Required work
Would you retype every record below exactly as written?
---+---
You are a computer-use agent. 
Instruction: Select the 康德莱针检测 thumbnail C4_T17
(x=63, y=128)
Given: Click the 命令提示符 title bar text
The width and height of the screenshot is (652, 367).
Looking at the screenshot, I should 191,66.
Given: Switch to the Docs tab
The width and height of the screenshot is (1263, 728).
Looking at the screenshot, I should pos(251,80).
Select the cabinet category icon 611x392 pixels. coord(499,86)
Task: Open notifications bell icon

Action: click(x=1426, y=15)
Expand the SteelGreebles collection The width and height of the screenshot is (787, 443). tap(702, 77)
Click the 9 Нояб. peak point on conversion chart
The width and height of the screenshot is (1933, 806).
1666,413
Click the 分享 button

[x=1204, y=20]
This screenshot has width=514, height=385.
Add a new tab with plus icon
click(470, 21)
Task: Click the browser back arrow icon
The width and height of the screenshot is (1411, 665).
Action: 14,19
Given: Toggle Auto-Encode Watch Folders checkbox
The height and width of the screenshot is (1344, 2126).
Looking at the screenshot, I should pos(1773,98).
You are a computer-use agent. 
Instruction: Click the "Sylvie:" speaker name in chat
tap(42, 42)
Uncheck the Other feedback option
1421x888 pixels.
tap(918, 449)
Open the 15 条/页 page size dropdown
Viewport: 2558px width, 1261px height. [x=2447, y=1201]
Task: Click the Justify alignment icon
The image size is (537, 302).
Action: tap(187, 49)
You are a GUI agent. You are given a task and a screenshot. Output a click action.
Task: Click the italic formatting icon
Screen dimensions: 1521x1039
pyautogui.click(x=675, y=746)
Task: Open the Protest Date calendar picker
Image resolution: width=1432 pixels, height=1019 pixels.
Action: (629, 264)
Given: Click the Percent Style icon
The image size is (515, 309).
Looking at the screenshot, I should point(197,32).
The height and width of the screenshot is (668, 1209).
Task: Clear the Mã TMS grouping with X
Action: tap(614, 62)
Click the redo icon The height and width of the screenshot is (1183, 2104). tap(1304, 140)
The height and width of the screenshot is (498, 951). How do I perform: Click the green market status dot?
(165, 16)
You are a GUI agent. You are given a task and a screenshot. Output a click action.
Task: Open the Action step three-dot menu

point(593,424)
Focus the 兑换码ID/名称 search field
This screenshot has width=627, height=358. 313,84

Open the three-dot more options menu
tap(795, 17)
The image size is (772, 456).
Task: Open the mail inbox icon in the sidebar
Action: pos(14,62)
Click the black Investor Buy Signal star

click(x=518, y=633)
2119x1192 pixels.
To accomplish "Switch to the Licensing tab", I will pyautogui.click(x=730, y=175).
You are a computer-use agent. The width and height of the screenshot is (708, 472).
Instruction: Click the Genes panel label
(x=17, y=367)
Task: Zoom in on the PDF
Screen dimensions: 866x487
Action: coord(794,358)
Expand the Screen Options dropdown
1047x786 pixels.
---+---
Answer below
You are a computer-use agent. 
Instruction: Select the 康德莱针检测 thumbnail C4_T17
(x=63, y=128)
Given: Click the 命令提示符 title bar text
The width and height of the screenshot is (652, 367).
Looking at the screenshot, I should 191,66.
Given: Switch to the Docs tab
The width and height of the screenshot is (1263, 728).
Looking at the screenshot, I should pos(251,80).
Select the cabinet category icon 611x392 pixels. coord(499,86)
Task: Open notifications bell icon

Action: click(x=1426, y=15)
Expand the SteelGreebles collection The width and height of the screenshot is (787, 443). tap(702, 77)
Click the 9 Нояб. peak point on conversion chart
The width and height of the screenshot is (1933, 806).
1666,413
Click the 分享 button

[x=1204, y=20]
This screenshot has width=514, height=385.
Add a new tab with plus icon
click(470, 21)
Task: Click the browser back arrow icon
The width and height of the screenshot is (1411, 665).
Action: 14,19
Given: Toggle Auto-Encode Watch Folders checkbox
The height and width of the screenshot is (1344, 2126).
Looking at the screenshot, I should pos(1773,98).
You are a computer-use agent. 
Instruction: Click the "Sylvie:" speaker name in chat
tap(42, 42)
Uncheck the Other feedback option
1421x888 pixels.
tap(918, 449)
Open the 15 条/页 page size dropdown
Viewport: 2558px width, 1261px height. [x=2447, y=1201]
Task: Click the Justify alignment icon
The image size is (537, 302).
Action: tap(187, 49)
You are a GUI agent. You are given a task and a screenshot. Output a click action.
Task: Click the italic formatting icon
Screen dimensions: 1521x1039
pyautogui.click(x=675, y=746)
Task: Open the Protest Date calendar picker
Image resolution: width=1432 pixels, height=1019 pixels.
Action: (629, 264)
Given: Click the Percent Style icon
The image size is (515, 309).
Looking at the screenshot, I should point(197,32).
The height and width of the screenshot is (668, 1209).
Task: Clear the Mã TMS grouping with X
Action: tap(614, 62)
Click the redo icon The height and width of the screenshot is (1183, 2104). tap(1304, 140)
The height and width of the screenshot is (498, 951). How do I perform: Click the green market status dot?
(165, 16)
You are a GUI agent. You are given a task and a screenshot. Output a click action.
Task: Open the Action step three-dot menu

point(593,424)
Focus the 兑换码ID/名称 search field
This screenshot has width=627, height=358. 313,84

Open the three-dot more options menu
tap(795, 17)
The image size is (772, 456).
Task: Open the mail inbox icon in the sidebar
Action: pos(14,62)
Click the black Investor Buy Signal star

click(x=518, y=633)
2119x1192 pixels.
To accomplish "Switch to the Licensing tab", I will pyautogui.click(x=730, y=175).
You are a computer-use agent. The width and height of the screenshot is (708, 472).
Instruction: Click the Genes panel label
(x=17, y=367)
Task: Zoom in on the PDF
Screen dimensions: 866x487
Action: coord(794,358)
Expand the Screen Options dropdown
1047x786 pixels.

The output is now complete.